# Storytelling with Data! in Altair

by Maisa de Oliveira Fraiz

## Introduction

This project aims to replicate selected examples from Cole Nussbaumer's book, "Storytelling with Data - Let's Practice!", using `Python` library `Altair`. The primary objective is to document the reasoning behind the modifications proposed by the author, while also highlighting the challenges that arise when transitioning from the book's Excel-based approach to programming in a different software environment.
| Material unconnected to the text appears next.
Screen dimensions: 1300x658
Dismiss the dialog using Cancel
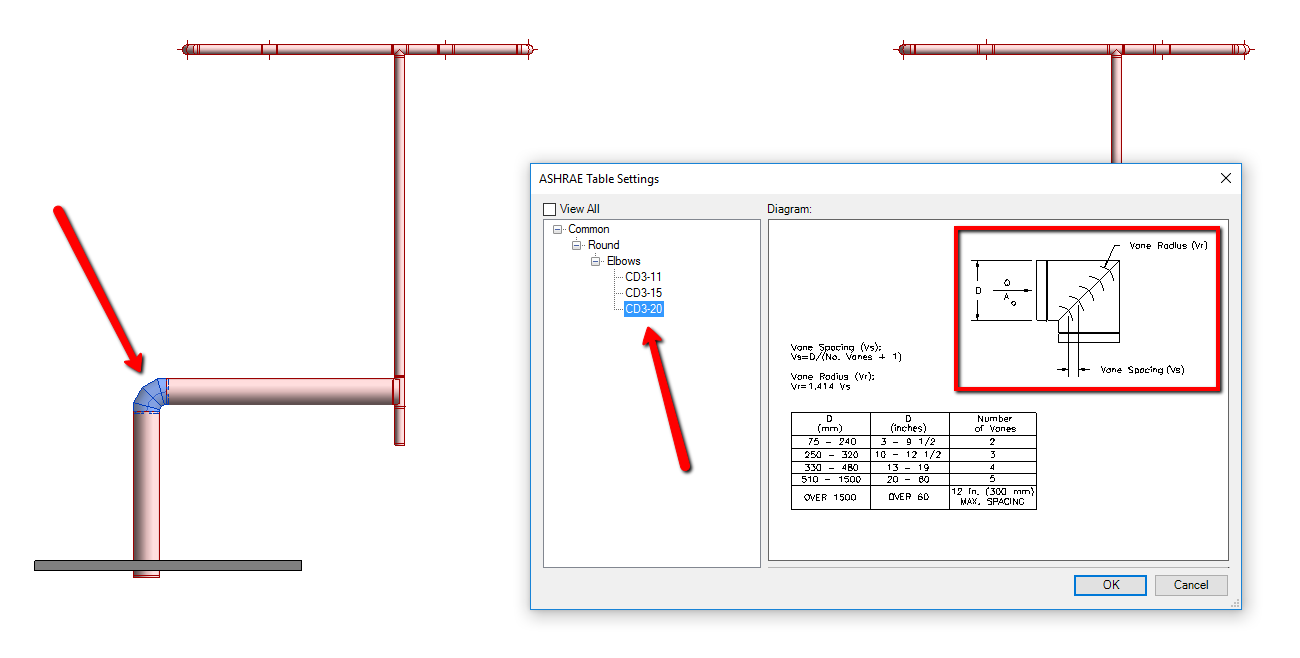(1191, 585)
`Altair` was selected for this project due to its declarative syntax, interactivity, grammar of graphics, and compatibility with `Streamlit` and other web formatting tools, while within the user-friendly Python environment. Anticipated challenges include the comparatively smaller documentation and development community of `Altair` compared to more established libraries like `Matplotlib`, `Seaborn`, or `Plotly`, and the difficulty to effectively translate tasks that might appear straightforward in Excel.

In addition to replicating the graphs from the book, the objective is to extend the functionality by creating interactive versions, fully leveraging Altair's capabilities.

## Imports

In [14]:
import pandas as pd
import numpy as np
import altair as alt

## Chapter 2 - Choose an effective visual

*"When I have some data I need to show, how do I do that in an effective way?"* - Cole Nussbaumer

### Exercise 2.5 - how would you show this data?
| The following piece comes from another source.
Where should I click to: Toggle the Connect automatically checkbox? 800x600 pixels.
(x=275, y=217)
The data for this exercise can be found here: https://www.storytellingwithdata.com/letspractice/downloads

In [15]:
# Loading considering the NaN caused by Excel formatting
table = pd.read_excel(r"..\..\Data\2.5 EXERCISE.xlsx", usecols = [1, 2], header = 5)
table

Unnamed: 0,Year,Attrition Rate
0,2019,0.091
1,2018,0.082
2,2017,0.045
3,2016,0.123
4,2015,0.056
5,2014,0.151
6,2013,0.07
7,2012,0.01
8,2011,0.02
9,2010,0.097


First, we will drop the "AVG" (Average) column, as it will not be a data point in our graphs. 

In [16]:
table.drop(10, inplace = True)

#### Dot plot

When attempting the first scatter plot, we realize that Altair incorrectly classifies the data type of the "Year" column. This can be fixed by specifying the correct date type (:O, as of, Ordinary).

In [17]:
# Without data type

alt.Chart(table).mark_point(filled = True).encode(
    x = alt.X('Year'),
    y = alt.Y('Attrition Rate')
    )

In [18]:
# With data type equals temporal

alt.Chart(table).mark_point(filled = True).encode(
    x = alt.X('Year:T'),
    y = alt.Y('Attrition Rate')
    )

In [19]:
# With data type equals ordinal 

alt.Chart(table).mark_point(filled = True).encode(
    x = alt.X('Year:O'),
    y = alt.Y('Attrition Rate')
    )

Initially, we will create a dot plot to visually represent the data over time, incorporating an average line to facilitate comparison.

In [20]:
base = alt.Chart(table, title = alt.Title(
                 "Attrition rate over time",
                 fontSize = 18,
                 fontWeight = 'normal',
                 anchor = 'start',
                 offset = 10))

dots = base.mark_point(filled = True, size = 50, color = '#2c549d').encode(
    x = alt.X('Year:O',
              axis = alt.Axis(labelAngle = 0, labelColor = '#888888', ticks = False),
              title = None,
              scale = alt.Scale(align = 0)
              ), 
    y = alt.Y('Attrition Rate',
              axis = alt.Axis(grid = False, titleAnchor = 'end', 
                              labelColor = "#888888", titleColor = '#888888', 
                              tickCount = 9, format = "%", titleFontWeight = 'normal'), 
              title = "ATTRITION RATE"
              ),
    opacity = alt.value(1)
    ) 

rule = base.mark_rule(color = "#2c549d", strokeDash = [3,3]).encode(
    x = alt.value(0),
    x2 = alt.value(315),
    y = 'mean(Attrition Rate)'
)

label = alt.Chart({"values": 
                    [{"text":  ['AVERAGE: 7.5%']}]
                    }
                    ).mark_text(size = 10, 
                                align = "left", 
                                dx = -170, dy = 0, 
                                color = '#2c549d',
                                fontWeight = 'bold'
                                ).encode(text = "text:N")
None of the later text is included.